TASK DETAILS => Check each line of the listing below for the string "table", then copy every line that has it.

::: RECORDS TO USE :::

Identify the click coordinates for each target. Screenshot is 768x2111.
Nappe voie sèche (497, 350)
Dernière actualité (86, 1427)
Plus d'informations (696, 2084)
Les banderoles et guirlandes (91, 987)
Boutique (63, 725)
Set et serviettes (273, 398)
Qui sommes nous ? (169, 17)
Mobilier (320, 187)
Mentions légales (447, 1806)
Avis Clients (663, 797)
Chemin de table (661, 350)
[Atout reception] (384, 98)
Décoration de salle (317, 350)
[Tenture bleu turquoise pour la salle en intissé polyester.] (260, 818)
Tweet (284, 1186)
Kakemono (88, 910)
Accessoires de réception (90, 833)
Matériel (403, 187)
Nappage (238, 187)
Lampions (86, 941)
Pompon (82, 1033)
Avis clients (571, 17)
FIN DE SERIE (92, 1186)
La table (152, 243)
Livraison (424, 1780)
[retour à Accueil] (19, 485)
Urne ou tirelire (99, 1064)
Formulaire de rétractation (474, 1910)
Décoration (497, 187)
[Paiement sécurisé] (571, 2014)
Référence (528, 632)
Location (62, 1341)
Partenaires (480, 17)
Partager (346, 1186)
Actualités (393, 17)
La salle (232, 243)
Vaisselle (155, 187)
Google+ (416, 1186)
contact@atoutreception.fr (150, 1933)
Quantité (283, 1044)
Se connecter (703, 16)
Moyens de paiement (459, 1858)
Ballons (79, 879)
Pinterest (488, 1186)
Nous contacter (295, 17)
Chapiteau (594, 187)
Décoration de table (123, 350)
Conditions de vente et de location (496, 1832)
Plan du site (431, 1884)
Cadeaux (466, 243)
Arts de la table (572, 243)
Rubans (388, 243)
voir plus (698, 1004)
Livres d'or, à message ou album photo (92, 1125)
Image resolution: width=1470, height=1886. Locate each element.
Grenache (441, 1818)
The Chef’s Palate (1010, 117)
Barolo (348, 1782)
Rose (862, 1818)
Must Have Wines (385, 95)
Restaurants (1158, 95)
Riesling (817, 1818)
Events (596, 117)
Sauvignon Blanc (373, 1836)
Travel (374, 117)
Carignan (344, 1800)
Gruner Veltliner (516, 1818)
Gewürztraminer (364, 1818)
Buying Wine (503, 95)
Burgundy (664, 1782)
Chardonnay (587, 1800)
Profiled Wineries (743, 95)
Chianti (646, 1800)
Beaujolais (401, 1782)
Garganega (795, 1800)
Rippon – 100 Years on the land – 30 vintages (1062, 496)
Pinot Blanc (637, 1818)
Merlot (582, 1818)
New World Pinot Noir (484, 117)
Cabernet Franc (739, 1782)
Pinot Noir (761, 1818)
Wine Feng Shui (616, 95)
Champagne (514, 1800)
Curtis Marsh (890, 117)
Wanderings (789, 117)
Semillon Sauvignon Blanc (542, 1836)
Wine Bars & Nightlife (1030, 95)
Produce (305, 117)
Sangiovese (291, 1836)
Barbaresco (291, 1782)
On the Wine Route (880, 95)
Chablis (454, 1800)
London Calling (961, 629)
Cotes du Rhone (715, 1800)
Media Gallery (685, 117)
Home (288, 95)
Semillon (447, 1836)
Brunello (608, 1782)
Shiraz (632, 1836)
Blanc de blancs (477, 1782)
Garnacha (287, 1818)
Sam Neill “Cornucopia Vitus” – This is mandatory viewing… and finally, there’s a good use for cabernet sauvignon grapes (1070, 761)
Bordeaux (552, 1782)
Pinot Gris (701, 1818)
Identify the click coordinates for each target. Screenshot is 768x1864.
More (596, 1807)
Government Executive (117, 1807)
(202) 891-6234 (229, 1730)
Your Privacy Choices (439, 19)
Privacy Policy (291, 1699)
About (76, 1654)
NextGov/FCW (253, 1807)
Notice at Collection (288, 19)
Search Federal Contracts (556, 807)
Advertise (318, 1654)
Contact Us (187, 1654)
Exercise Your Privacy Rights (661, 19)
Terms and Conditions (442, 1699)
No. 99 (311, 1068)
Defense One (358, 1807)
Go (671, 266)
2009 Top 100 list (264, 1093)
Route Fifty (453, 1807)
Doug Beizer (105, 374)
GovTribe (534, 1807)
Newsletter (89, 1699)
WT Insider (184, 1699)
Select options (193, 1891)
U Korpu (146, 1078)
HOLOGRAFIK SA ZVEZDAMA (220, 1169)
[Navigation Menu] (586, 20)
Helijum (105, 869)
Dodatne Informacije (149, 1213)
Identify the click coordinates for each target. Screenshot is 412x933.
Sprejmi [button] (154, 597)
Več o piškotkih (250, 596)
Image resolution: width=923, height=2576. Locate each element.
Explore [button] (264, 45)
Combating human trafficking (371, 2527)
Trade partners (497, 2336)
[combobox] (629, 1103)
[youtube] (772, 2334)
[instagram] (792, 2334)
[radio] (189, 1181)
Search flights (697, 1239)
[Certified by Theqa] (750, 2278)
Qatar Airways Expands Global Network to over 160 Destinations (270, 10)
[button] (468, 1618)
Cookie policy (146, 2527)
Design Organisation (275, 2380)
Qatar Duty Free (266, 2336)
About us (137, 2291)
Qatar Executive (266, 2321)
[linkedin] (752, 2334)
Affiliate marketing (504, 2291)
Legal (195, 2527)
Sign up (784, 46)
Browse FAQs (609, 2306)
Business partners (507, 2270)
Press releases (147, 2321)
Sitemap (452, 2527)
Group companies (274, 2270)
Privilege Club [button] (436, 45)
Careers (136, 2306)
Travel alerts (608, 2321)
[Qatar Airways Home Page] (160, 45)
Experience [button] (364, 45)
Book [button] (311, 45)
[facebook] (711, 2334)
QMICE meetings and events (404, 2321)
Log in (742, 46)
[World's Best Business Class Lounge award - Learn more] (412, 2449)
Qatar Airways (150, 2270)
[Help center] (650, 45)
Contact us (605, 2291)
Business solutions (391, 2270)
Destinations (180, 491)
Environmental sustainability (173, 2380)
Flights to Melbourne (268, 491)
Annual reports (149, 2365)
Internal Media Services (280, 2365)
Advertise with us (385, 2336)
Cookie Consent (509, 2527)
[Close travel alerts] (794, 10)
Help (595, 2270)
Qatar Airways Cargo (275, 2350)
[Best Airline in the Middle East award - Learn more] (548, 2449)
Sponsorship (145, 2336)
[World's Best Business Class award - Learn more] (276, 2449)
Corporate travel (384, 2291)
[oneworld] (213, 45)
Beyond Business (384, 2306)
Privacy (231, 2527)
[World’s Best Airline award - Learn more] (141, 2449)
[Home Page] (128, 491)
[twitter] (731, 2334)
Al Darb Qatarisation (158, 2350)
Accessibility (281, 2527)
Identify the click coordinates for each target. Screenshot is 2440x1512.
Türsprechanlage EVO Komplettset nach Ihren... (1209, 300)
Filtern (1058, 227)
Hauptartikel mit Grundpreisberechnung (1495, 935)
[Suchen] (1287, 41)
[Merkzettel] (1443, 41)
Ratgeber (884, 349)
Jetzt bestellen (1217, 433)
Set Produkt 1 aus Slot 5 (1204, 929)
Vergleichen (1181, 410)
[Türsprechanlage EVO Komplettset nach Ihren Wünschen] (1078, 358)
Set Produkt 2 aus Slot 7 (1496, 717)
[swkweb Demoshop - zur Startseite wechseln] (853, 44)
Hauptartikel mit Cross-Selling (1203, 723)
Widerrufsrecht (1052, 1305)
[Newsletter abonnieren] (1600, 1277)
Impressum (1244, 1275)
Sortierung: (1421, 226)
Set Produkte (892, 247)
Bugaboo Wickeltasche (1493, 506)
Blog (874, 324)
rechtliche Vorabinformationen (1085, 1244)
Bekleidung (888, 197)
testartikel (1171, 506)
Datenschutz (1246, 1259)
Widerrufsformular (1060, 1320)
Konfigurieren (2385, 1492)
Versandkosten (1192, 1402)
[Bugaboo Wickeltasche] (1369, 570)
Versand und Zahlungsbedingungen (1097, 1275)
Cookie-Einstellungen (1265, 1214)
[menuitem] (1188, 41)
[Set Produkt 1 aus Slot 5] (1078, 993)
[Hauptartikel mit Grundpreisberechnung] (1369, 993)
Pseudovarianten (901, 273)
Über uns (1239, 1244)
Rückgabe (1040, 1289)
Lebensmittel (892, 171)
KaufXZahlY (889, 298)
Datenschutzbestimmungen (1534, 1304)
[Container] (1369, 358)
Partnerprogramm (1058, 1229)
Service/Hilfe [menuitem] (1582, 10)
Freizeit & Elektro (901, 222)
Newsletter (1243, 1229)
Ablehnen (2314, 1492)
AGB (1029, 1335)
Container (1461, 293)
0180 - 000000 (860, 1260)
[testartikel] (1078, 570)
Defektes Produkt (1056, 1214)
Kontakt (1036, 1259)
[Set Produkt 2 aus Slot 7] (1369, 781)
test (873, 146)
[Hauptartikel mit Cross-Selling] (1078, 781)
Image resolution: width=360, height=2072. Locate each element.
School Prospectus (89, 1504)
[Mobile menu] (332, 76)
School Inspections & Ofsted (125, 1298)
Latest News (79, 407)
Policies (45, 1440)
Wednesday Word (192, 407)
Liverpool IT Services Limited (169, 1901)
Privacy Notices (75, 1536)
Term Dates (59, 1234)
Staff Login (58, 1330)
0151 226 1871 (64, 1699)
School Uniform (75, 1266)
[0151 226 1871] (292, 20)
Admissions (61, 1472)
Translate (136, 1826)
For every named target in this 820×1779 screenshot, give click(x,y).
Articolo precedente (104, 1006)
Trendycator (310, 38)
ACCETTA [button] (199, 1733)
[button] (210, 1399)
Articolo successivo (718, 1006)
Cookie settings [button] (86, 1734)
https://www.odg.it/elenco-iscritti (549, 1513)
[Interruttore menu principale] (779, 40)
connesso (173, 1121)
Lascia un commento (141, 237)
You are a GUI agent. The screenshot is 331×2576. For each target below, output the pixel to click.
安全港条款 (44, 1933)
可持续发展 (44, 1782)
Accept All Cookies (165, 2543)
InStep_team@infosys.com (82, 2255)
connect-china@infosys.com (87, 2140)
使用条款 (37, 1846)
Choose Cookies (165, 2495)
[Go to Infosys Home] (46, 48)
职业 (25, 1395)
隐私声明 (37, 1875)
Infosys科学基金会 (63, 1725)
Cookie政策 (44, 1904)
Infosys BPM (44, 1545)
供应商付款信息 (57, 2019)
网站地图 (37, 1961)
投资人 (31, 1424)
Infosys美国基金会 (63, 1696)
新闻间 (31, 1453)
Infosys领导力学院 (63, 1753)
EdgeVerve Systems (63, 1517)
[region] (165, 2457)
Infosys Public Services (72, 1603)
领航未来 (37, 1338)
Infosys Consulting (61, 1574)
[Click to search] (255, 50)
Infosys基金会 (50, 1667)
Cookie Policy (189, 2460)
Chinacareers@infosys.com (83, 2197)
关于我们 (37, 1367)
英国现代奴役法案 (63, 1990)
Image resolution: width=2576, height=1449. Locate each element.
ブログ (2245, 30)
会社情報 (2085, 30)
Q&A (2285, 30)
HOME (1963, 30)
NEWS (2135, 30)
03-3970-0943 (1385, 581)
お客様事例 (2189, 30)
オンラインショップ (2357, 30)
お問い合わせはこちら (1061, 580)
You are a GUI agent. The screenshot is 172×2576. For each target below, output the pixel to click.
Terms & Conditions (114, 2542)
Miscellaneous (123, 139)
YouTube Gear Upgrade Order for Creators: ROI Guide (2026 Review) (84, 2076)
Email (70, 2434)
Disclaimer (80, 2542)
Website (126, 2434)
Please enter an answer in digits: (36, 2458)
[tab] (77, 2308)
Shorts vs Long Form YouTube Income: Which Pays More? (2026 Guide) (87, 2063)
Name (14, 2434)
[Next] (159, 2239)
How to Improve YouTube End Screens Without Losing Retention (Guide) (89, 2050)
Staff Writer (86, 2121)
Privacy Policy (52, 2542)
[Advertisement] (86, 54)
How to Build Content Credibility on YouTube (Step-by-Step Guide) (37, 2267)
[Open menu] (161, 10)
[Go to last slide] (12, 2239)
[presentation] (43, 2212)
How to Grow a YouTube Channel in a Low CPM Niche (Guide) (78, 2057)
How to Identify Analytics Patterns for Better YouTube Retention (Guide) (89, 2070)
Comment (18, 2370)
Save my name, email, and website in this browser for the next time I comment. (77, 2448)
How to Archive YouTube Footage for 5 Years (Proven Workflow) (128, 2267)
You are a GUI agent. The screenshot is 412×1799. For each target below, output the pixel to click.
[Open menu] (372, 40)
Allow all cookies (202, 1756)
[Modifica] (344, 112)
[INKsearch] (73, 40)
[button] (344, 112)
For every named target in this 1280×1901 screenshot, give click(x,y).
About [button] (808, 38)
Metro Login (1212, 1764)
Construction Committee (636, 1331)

:::

SOLVED EXERCISE =>
Chemin de table (661, 350)
La table (152, 243)
Décoration de table (123, 350)
Arts de la table (572, 243)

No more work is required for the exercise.